Bank of America’s ad also acknowledges the change in what customers want from financial companies. Showing an upscale woman shopping for her family, the voiceover calls Apple Pay, "The new, easy, secure, smart way to pay with a simple touch. That's the convenience of innovative connections."
MasterCard, in contrast, takes a traditional rewards approach. In its ad by McCann Erickson, singer Gwen Stefani fires gifts from a cannon to MasterCard customers who use Apple Pay. The message is backed by a promotion that hands out unexpected real-world prizes to selected cardholders.
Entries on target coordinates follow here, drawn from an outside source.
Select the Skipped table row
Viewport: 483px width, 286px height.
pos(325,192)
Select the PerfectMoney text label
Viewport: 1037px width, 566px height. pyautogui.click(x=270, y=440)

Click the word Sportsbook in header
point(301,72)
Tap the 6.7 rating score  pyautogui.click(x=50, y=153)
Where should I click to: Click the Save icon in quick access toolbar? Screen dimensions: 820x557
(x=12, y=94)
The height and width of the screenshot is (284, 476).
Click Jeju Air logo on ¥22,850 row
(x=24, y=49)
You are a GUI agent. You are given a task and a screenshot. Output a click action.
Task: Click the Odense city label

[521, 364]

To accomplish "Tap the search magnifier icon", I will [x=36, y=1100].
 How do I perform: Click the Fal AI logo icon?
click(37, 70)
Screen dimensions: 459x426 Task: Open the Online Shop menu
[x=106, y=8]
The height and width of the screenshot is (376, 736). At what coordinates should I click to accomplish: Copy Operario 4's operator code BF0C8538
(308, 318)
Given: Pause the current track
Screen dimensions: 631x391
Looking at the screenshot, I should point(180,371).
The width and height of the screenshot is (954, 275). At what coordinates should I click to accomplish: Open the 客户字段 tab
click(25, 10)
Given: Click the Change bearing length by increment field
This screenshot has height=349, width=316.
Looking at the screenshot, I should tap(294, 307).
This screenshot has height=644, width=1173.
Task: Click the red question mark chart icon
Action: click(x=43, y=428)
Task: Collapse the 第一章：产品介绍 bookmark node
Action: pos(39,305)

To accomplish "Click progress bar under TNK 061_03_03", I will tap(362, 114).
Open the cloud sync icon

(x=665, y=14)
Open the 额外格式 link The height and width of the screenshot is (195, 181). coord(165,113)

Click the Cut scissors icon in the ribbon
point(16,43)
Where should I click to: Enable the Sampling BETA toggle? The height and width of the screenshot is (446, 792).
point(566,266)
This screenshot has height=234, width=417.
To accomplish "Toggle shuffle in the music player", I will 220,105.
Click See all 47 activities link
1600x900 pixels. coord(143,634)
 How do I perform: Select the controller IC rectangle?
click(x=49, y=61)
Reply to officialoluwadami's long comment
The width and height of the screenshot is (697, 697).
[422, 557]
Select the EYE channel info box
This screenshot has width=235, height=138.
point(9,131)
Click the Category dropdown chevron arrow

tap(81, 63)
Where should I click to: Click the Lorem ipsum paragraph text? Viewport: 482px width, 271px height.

Chase also goes the celebrity route. Its TV ad shows indie band Bleachers wandering through Los Angles making purchases with Apple Pay using their Chase credit card.
To keep up with customer expectations, financial brands have to do more than market the latest tech trends, Kim said. "One of the biggest frustrations in the industry is that the user experience is fragmented" and far from seamless.
The mix of options open to customers is broader now for financial brands, concurred A. Dawn Lesh, adjunct professor of marketing at New York University. "Apple is doing a great job of branding some of the technology that banks already had, and now it’s up to the financial marketers to make that a new part of their business."